填写健康史时,通常需要包括以下几个方面的内容:
一般资料
姓名、性别、年龄、籍贯、民族、婚姻、职业、工作单位、家庭住址、通讯地址、电话号码、入院日期、记录日期、病史陈述者及可靠程度等。
既往健康史
从出生起到就诊为止的健康状况,包括既往一般健康状况和过去曾经患过的疾病,如外伤史、手术史以及住院经历等。需要记录既往患过疾病的时间、原因、手术名称、外伤诊疗经过及转归情况等,特别是与现病史有密切关系的疾病,应详细记录。
既往病史
详细记录曾经患过的疾病、手术、药物过敏史、遗传病史等信息。需要注明疾病名称、发病时间、治疗情况等详细信息。如果曾经接受过手术,需要注明手术名称、手术时间、手术部位等信息。如果曾经有过药物过敏史,需要注明过敏药物名称、过敏反应等信息。如果家族中有遗传病史,需要注明家族成员姓名、疾病名称、关系等信息。
家族病史
提及家族中常见的疾病,如心脏病、癌症、精神疾病等,以及家族成员的姓名和与患者的关系。
生活习惯
包括饮食是否规律、是否经常运动、有无吸烟饮酒习惯、睡眠质量如何等。
当前身体状况
包括当前的身体感受,如是否有疲劳、疼痛、发热等。
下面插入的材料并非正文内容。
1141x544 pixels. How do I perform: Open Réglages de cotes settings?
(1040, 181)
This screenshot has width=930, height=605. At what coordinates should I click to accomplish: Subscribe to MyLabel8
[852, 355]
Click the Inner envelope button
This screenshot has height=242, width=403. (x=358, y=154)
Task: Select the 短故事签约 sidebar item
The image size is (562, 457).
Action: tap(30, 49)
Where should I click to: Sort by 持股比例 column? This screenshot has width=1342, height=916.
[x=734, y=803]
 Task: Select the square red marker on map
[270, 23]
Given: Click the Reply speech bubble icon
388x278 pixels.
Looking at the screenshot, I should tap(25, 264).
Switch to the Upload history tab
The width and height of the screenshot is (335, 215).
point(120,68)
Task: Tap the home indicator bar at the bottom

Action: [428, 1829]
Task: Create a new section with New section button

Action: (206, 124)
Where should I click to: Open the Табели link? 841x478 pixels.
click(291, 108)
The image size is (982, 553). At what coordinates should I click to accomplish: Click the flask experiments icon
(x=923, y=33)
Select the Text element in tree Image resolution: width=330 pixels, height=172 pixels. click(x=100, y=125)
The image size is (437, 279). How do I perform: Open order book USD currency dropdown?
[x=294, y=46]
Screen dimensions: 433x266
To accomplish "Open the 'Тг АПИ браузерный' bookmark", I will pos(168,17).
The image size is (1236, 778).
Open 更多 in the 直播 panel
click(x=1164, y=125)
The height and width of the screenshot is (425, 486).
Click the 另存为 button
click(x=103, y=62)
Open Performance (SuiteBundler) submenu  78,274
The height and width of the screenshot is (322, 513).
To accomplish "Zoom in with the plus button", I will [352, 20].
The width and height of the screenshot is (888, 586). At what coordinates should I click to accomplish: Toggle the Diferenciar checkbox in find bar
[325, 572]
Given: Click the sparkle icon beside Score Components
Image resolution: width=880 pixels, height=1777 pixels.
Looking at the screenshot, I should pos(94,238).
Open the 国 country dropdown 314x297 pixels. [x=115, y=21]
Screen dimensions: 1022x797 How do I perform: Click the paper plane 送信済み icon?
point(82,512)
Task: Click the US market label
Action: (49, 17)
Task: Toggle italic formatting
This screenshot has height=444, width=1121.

若身体无明显不适,可描述为良好。
过敏情况
明确是否对药物、食物、花粉等存在过敏反应,注明过敏源和反应情况。
其他健康问题
如头痛、胃痛等其他健康问题,也应如实记录。
在填写健康史时,应确保内容准确、完整,以便医生能够全面了解患者的健康状况,从而做出更精确的诊断和治疗。同时,应注意保护患者的隐私和权益。